Their pasties are good, so good that last month Bridgeport brought a third place finish back to Chicago in the ‘open savoury’ category from the International Pasty Festival held in Bodelva, Cornwall. They were the only Americans, the only non-British baker for that matter, to earn an award.
3. Yoopers and miners, their pasties and figgyhobbin.
Not that pasties are alien to all Americans. Unlike the press of other traditional British foods, they have retained their bridgehead in the United States, or at least the Upper Peninsula of Michigan, at least since the middle of the nineteenth century. That is why Bridgeport calls its beef based pasties Yoopers. It is a term not only for the inhabitants of the Upper Peninsula, but also for their dialect. Yoopers celebrate their most characteristic food each June with their Pasty Fest in Calumet, Michigan.
Cornish tin miners brought their pies, traditionally taken underground for lunch, with them when they immigrated to the new world. And not just to Michigan; the Cornish introduced pasties to the mining country of western Pennsylvania, where they still appear, and have established outposts in the unlikely locations of Arizona and southern California.
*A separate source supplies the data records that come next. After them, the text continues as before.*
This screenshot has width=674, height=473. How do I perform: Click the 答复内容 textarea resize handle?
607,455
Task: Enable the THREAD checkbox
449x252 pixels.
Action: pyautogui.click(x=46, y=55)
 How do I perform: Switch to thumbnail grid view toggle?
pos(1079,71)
Pasties may have arrived earlier, possibly before 1830, to the east of the Upper Pen around Mineral Point, Wisconsin. Cornish people moved there to mine lead and later zinc starting at the end of the 1820s; by 1845 half the population bore Cornish blood. Some original houses in the Pendarvis part of town look identical to the country cottages of Cornwall and unlike anything else in the United States.
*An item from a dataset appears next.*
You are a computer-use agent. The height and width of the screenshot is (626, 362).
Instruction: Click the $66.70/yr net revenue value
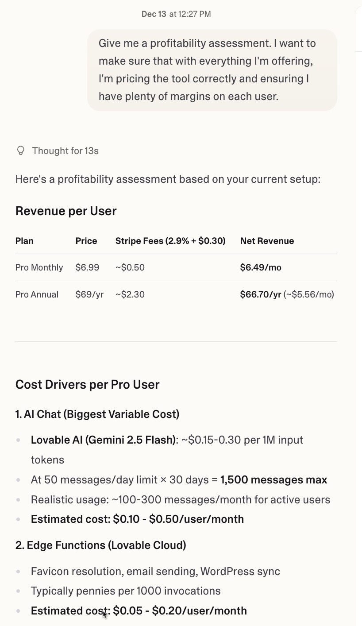point(261,294)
Mineral Point is a singular small town (population about 2500) in its devotion to Cornish foodways. Restaurants and shops still sell the pasties, and figgyhobbin, a traditional sweet suet pastry flavored with raisins. Food shops sell British goods too, along with the ubiquitous bratwurst and cheese of Wisconsin.
By the 1870s, Cornish emigrants were mining silver and baking pasties up in Montana at the encampments that became Butte. Pinky’s Café in nearby Livingston still upholds their tradition; Anthony Bourdain recently ate pasties at Pinky’s with ‘No Reservation.’
Back south in Chicago, you can find the Bridgeport Pasty truck by visiting the bakers’ website at www.bridgeportpasty.com.
4. The best British food in America?
The Pleasant House Bakery operates a food truck too, but unlike their neighbors at Bridgeport Pasty, they sell a bigger selection of British goods and run a shop, where you can eat in a tiny dining room open to the bakery behind. Art and Chelsea Jackson do it all, with a little help, and do it so well that theirs may be the best British food in America outside of a domestic kitchen.
They butcher their own meat from half hogs and sides of beef, grow many of the vegetables they use in a pair of community gardens right in Bridgeport itself, brew artisanal sodas and, of course, bake. They bake pies of steak and ale, mushroom and kale, a mild Balti, the curry from the English North, Cornish pasties and specials too. All of them are revelatory; during our visit the decidedly nontraditional if alliterative special was filled with chicken, cheese and chili. It was a happy trio; oozy cheese, moist meat and a hint of heat. Piecrust is ridiculous. It is light, flaky and bronzed; one food critic has written that it shatters in your mouth and the Editor cannot improve on that description.
The steak and ale pie may be best. That is fitting; beef based pies are among the glories of British food. This one has something indefinably interesting about it. What? With typical Anglostyle deprecation, Art says ‘nothing really, it’s just a basic Bourguignon;’ fair enough, except for the ale, the bits of tomato and that indefinable appeal. It is the epitome of an English pie, made by an American couple here in the post-Hibernian heartland.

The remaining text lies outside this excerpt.